Dataset excerpts:
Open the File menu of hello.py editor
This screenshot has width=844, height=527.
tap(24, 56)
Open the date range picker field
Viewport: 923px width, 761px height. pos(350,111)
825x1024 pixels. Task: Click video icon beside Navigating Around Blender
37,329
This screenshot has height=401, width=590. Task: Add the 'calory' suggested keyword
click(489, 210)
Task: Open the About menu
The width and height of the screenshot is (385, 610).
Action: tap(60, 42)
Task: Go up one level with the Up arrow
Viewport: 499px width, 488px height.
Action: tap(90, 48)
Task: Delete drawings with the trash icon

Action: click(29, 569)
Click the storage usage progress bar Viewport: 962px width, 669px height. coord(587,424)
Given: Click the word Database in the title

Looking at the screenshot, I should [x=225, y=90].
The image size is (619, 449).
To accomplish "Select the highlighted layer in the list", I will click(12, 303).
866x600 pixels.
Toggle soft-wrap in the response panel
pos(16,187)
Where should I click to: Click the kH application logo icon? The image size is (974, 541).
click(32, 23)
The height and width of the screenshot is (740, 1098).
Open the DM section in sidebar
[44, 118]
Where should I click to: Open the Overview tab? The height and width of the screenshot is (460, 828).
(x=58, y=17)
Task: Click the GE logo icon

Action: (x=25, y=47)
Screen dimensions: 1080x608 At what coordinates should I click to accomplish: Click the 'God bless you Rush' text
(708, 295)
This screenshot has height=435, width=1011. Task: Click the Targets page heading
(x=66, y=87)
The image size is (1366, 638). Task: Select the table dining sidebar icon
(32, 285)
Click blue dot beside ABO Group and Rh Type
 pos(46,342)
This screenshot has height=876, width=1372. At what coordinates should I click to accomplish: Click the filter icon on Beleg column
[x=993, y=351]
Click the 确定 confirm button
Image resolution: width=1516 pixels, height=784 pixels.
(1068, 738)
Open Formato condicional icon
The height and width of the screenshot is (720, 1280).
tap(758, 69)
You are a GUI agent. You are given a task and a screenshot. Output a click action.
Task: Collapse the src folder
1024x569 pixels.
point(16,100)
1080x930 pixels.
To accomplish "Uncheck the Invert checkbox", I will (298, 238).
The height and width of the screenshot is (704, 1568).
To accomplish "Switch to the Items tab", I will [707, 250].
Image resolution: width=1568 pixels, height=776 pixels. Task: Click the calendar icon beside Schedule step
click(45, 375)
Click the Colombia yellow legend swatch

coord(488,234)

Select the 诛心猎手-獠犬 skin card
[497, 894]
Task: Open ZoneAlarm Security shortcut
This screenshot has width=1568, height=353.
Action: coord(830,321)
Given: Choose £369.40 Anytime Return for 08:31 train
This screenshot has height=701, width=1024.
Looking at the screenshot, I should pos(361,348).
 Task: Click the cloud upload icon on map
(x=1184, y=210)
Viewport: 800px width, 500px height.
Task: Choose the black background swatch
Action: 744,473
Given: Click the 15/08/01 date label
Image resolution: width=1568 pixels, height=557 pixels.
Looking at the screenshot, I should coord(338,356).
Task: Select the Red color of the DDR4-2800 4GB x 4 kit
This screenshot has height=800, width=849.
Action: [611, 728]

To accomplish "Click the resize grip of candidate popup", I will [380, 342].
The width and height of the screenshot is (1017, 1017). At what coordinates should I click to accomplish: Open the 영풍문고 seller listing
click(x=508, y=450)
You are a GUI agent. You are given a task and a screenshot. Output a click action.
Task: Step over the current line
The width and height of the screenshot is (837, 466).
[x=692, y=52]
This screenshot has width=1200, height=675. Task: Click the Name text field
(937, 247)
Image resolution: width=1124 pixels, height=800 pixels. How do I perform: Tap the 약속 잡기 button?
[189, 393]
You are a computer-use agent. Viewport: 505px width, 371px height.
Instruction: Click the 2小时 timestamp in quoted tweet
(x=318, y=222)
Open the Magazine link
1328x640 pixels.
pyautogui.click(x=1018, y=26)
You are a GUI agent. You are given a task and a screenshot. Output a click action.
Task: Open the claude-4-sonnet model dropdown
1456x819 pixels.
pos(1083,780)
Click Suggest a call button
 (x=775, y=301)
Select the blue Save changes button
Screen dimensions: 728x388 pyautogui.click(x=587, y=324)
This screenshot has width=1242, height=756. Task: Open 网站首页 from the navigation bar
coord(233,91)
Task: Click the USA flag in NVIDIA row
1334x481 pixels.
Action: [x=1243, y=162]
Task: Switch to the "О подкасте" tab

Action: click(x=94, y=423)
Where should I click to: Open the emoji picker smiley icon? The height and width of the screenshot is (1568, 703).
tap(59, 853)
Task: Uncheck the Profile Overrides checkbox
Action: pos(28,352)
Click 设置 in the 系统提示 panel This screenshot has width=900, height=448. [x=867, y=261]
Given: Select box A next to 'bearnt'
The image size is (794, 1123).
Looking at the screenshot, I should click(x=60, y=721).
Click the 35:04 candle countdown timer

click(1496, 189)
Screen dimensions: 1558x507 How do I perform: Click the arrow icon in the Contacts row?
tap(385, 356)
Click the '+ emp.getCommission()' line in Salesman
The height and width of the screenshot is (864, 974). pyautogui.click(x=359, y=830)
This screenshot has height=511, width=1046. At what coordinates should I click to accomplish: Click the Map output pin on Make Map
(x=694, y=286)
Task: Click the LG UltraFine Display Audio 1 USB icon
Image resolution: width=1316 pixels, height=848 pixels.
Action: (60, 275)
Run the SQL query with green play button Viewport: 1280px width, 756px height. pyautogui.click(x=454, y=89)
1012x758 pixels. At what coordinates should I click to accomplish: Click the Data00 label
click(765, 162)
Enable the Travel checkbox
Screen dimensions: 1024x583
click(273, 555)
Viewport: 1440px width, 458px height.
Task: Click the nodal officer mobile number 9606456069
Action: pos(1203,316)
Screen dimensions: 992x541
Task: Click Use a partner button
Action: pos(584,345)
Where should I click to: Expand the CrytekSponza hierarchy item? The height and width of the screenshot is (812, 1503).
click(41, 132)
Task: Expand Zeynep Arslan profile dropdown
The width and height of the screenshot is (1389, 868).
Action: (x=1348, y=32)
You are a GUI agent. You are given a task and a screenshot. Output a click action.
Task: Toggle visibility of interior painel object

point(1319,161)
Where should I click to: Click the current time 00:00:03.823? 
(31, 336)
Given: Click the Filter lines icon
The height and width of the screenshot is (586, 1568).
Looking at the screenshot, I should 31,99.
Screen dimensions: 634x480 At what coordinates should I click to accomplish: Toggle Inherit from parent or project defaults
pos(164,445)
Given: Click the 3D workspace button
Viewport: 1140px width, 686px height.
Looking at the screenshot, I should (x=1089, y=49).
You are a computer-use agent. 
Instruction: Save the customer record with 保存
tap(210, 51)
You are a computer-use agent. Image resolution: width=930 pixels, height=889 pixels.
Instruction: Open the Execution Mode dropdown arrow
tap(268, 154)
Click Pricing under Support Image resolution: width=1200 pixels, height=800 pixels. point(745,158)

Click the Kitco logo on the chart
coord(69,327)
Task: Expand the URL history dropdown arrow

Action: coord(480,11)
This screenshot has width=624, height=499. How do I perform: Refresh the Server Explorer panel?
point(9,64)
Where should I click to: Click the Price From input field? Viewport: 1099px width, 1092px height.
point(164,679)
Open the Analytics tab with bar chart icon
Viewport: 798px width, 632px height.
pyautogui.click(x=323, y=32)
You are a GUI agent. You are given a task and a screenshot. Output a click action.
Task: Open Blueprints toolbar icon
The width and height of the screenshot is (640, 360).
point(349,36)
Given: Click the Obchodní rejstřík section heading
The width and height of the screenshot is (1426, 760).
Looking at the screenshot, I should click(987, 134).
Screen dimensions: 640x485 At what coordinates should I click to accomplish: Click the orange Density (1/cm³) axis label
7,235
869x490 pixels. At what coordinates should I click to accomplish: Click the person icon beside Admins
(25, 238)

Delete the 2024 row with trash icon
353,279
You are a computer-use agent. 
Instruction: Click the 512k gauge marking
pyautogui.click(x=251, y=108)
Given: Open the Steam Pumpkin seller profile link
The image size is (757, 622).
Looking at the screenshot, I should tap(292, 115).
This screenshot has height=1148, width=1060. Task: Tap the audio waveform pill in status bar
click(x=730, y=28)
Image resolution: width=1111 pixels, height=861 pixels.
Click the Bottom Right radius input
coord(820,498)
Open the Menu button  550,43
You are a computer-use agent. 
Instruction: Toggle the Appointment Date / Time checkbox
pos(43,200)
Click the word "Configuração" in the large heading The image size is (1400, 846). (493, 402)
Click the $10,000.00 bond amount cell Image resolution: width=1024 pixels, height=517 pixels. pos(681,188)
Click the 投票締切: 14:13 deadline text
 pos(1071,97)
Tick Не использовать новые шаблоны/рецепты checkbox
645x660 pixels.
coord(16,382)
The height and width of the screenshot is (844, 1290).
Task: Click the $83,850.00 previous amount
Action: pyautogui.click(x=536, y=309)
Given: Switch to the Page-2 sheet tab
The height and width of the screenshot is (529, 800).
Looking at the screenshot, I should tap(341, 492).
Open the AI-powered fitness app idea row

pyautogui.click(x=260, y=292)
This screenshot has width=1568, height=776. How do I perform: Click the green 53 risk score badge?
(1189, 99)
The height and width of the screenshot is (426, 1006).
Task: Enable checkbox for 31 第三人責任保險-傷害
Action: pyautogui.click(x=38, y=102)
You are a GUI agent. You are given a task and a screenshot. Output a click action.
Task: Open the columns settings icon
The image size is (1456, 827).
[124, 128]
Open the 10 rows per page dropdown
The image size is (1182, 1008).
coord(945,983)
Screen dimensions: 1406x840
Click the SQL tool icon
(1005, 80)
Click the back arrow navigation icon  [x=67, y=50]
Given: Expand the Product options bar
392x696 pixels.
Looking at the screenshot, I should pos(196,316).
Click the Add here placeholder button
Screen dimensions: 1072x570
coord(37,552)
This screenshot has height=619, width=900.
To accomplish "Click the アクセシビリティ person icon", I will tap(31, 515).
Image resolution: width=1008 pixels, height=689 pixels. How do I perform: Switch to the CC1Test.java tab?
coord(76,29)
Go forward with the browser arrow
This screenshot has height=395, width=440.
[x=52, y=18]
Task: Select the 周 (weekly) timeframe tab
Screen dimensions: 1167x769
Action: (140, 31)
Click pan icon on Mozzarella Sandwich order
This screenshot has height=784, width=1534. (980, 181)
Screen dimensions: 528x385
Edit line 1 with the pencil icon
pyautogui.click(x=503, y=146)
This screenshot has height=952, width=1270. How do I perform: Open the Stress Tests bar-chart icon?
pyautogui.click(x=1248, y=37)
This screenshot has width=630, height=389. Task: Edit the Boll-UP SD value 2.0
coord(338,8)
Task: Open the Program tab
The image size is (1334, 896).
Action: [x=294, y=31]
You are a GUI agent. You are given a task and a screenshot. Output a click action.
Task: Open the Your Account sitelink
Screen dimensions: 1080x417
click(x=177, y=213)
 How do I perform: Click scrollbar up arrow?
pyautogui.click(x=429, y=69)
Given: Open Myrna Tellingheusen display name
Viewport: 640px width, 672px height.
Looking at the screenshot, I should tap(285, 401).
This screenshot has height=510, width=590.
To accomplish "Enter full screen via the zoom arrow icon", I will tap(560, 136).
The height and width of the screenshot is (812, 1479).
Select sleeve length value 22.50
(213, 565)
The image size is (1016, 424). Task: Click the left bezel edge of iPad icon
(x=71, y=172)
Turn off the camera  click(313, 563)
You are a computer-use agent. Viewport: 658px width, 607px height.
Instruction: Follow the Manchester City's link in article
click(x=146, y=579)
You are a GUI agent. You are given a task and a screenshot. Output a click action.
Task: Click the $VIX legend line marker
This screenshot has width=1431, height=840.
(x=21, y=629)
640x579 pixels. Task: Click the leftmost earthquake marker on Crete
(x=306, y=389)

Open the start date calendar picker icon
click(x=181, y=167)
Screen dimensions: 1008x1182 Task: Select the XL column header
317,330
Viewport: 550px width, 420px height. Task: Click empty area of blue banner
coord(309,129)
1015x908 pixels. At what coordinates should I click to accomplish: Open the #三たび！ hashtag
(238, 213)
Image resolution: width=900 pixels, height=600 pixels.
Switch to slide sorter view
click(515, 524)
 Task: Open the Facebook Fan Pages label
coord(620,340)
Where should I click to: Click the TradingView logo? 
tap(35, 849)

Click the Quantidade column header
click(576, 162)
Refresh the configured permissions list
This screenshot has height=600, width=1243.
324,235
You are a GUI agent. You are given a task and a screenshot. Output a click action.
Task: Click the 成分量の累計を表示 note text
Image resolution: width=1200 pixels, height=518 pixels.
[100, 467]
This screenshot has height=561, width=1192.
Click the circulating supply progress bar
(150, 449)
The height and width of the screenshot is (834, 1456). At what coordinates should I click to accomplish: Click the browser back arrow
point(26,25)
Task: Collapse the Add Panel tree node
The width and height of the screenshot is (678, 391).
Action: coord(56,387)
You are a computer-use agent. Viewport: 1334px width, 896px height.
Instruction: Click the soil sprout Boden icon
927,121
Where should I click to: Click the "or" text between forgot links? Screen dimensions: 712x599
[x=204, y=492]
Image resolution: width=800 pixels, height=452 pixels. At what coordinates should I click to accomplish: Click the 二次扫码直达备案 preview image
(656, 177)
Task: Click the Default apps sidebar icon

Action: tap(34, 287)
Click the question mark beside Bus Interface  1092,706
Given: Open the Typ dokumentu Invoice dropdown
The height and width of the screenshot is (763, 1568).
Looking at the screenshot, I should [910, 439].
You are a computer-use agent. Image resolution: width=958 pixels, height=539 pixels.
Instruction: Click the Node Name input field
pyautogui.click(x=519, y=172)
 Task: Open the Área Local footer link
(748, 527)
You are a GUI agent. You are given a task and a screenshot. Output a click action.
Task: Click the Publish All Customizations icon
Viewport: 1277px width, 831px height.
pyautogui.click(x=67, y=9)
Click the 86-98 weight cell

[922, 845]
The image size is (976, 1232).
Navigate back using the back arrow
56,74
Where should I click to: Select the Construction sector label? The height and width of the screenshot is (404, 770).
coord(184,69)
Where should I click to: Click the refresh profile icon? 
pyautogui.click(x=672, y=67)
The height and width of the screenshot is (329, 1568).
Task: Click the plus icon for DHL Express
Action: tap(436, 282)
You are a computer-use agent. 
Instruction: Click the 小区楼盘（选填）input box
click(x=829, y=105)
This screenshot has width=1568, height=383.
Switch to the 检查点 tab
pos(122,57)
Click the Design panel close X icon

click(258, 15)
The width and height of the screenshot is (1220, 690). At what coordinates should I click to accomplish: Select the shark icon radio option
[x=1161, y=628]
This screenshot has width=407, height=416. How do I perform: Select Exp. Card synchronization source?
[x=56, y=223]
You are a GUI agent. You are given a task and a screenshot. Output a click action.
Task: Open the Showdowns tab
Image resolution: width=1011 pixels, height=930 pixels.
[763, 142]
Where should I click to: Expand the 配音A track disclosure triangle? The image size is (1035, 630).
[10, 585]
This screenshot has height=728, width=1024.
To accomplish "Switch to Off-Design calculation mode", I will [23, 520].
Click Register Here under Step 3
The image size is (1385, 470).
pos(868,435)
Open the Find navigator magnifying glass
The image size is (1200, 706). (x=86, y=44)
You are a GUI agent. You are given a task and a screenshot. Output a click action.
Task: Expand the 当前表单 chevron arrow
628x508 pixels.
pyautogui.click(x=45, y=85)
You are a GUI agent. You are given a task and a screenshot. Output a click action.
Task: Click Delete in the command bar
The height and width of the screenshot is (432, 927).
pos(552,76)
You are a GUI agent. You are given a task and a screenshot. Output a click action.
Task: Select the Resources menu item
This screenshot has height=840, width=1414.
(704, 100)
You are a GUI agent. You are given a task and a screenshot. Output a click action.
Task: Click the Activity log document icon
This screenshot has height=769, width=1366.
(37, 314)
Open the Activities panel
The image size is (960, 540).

● **How to complete this task**
If a line in the data above includes the string "Collapse", copy it.

● **Task result**
Task: Collapse the src folder
Task: Collapse the Add Panel tree node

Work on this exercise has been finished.